A. Last week we covered when your business should negotiate. This week we'll look at how to negotiate successfully.
Negotiating price can drive all of the profit out of a deal. Conclude the negotiation successfully by following these tips:
Don’t go below your reservation price – The reservation price is the price at which you are indifferent about doing the deal. Perhaps it’s the break-even price or when your profit margin shrinks to a specific level. Determine your reservation price. Never go below it.
Focus on value – Focus the discussion on value delivered and customer benefits, rather than price. If the conversation is only about price, the low bid wins. Instead, point out the things that make your offering different and better.
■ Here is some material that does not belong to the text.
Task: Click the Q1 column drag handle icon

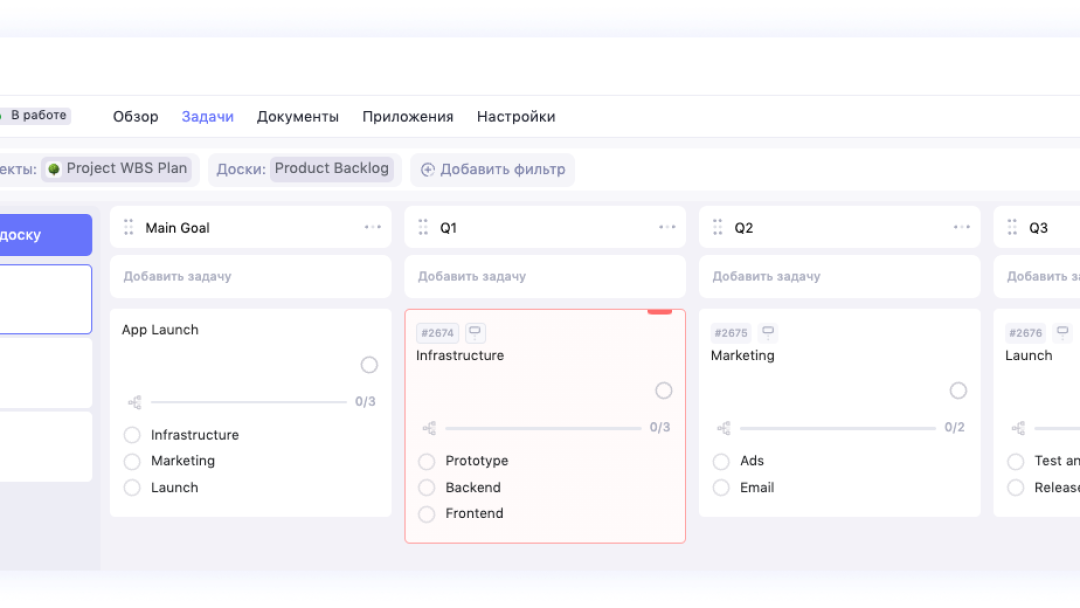Action: (423, 228)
Focus on the value of these benefits. Make the discussion about why your product or service is worth a premium.
Don’t negotiate with yourself – You’ve proposed a price. You’re asked, “Can you do better?” You respond with a 10 percent lower price. You’re the only one putting offers on the table. You’re negotiating with yourself. Instead, respond by saying, “What would it take to close the deal right now?” You’re asking for a counter offer. This sets the floor for the negotiation. Respond to the counter by saying, “I can’t do that, but I can meet you part of the way.” Instead of just lowering your price and your profit margin, you’re meeting the customer in the space between your ask and her offer.
Justify your price – If you simply propose a number, it’s arbitrary. Surely, you could offer a lower price, and you’ll likely have to do so. People are much more comfortable with a price when there is a rationale. You might say, “Look, you want a fair price. I know you can understand that I need a fair profit. I have a family to feed just like you. This price is fair for both of us.” Additionally, you can point to the benefits your product delivers and explain that they justify your asking price.
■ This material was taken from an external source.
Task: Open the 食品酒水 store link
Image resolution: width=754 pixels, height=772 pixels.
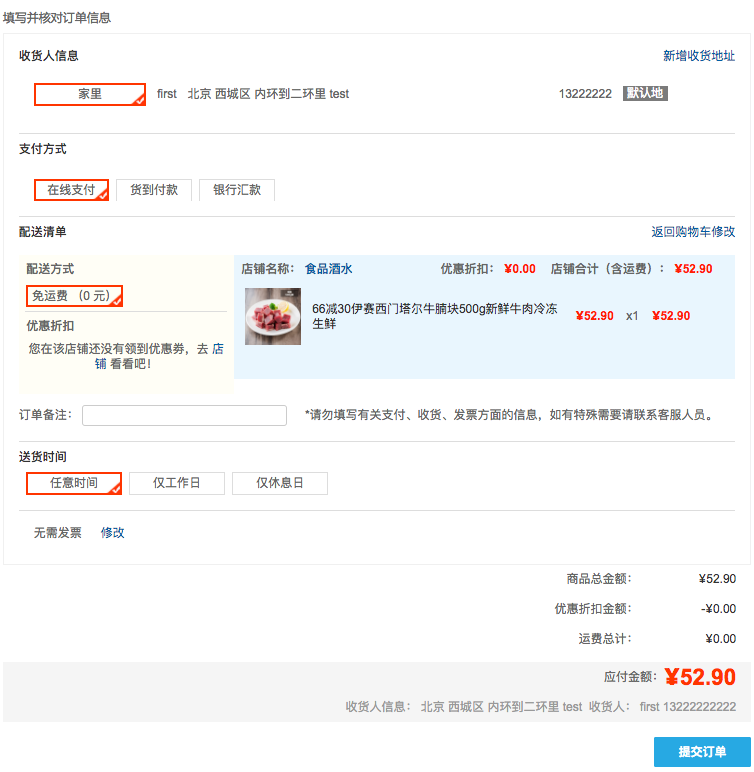Action: [328, 269]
Claw back money in other areas – In many industries, customers make the buying decision on the purchase price but don’t pay much attention to the other costs. Airlines have learned to offer low-ticket prices because that’s how cost-conscious consumers make the buying decision. Airlines then claw back money by charging for checked bags, seat upgrades, early boarding privileges, entrance to their club, cancellation fees, change fees and snacks. Yes, it can be annoying, but it works. If it didn’t, airlines would quickly change their policies. Think about other ways you can extract value from the deal, while keeping your price low.
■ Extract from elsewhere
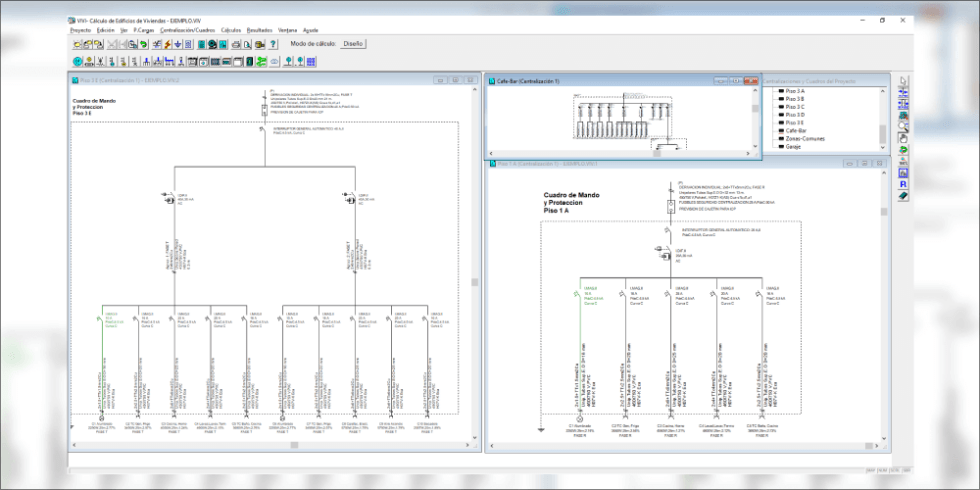Open the Centralización/Cuadros menu

187,30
Reduce the cost of doing business – Don’t let a maniacal focus on price blind you to other ways of creating value. We worked with a company that delivered its product on pallets. Their customers then paid to dispose of the pallets. By taking the pallets back free of charge, customers saved the cost of disposal. Further, our client increased its profit by reusing the pallets. It was a win-win.
Discount the next purchase – If an oil change costs $29.99, the mechanic shop can reduce the perceived price to $19.99 by offering a $10 discount coupon on the next oil change. When it’s time to change the oil again, the customer will calculate that with the coupon, the cost will be only $19.99. The mechanic shop seems to discount both oil changes by $10 when on average the discount is only $5.
Offer something that includes breakage – Particularly if the coupon has an expiration date, many of them will go unused. While it’s a $10 coupon, on average it won’t cost $10.
Negotiating price can suck profit out of your business. Following the tips above will help you protect your bottom line.